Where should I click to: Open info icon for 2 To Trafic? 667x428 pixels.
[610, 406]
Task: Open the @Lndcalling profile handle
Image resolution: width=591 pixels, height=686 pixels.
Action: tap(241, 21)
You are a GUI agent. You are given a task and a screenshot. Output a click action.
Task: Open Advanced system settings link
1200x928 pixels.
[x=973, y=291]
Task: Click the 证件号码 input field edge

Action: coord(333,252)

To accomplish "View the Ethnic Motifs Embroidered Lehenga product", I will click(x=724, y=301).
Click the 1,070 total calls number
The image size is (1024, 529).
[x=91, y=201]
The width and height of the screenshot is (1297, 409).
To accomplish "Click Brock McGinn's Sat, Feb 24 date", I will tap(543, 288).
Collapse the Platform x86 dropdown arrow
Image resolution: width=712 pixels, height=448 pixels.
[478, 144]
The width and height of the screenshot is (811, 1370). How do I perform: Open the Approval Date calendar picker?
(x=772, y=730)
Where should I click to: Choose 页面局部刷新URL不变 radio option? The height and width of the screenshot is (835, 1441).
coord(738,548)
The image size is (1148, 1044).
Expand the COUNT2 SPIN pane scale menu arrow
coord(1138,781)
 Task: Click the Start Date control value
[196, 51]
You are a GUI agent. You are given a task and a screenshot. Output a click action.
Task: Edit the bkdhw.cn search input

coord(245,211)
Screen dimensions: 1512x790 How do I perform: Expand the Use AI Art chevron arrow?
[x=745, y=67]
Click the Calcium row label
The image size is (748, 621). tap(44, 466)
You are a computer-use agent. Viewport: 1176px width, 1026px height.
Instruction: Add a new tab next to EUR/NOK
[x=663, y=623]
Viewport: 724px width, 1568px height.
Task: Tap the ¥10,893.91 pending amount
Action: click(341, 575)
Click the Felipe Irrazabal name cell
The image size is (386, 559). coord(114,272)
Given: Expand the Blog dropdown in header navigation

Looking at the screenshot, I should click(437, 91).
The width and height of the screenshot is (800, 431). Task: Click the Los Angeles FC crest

» Assignment
Return all of the data above, keeping every line exactly as it appears.

» Solution for this exercise
Where should I click to: Open info icon for 2 To Trafic? 667x428 pixels.
[610, 406]
Task: Open the @Lndcalling profile handle
Image resolution: width=591 pixels, height=686 pixels.
Action: tap(241, 21)
You are a GUI agent. You are given a task and a screenshot. Output a click action.
Task: Open Advanced system settings link
1200x928 pixels.
[x=973, y=291]
Task: Click the 证件号码 input field edge

Action: coord(333,252)

To accomplish "View the Ethnic Motifs Embroidered Lehenga product", I will click(x=724, y=301).
Click the 1,070 total calls number
The image size is (1024, 529).
[x=91, y=201]
The width and height of the screenshot is (1297, 409).
To accomplish "Click Brock McGinn's Sat, Feb 24 date", I will tap(543, 288).
Collapse the Platform x86 dropdown arrow
Image resolution: width=712 pixels, height=448 pixels.
[478, 144]
The width and height of the screenshot is (811, 1370). How do I perform: Open the Approval Date calendar picker?
(x=772, y=730)
Where should I click to: Choose 页面局部刷新URL不变 radio option? The height and width of the screenshot is (835, 1441).
coord(738,548)
The image size is (1148, 1044).
Expand the COUNT2 SPIN pane scale menu arrow
coord(1138,781)
 Task: Click the Start Date control value
[196, 51]
You are a GUI agent. You are given a task and a screenshot. Output a click action.
Task: Edit the bkdhw.cn search input

coord(245,211)
Screen dimensions: 1512x790 How do I perform: Expand the Use AI Art chevron arrow?
[x=745, y=67]
Click the Calcium row label
The image size is (748, 621). tap(44, 466)
You are a computer-use agent. Viewport: 1176px width, 1026px height.
Instruction: Add a new tab next to EUR/NOK
[x=663, y=623]
Viewport: 724px width, 1568px height.
Task: Tap the ¥10,893.91 pending amount
Action: click(341, 575)
Click the Felipe Irrazabal name cell
The image size is (386, 559). coord(114,272)
Given: Expand the Blog dropdown in header navigation

Looking at the screenshot, I should click(437, 91).
The width and height of the screenshot is (800, 431). Task: Click the Los Angeles FC crest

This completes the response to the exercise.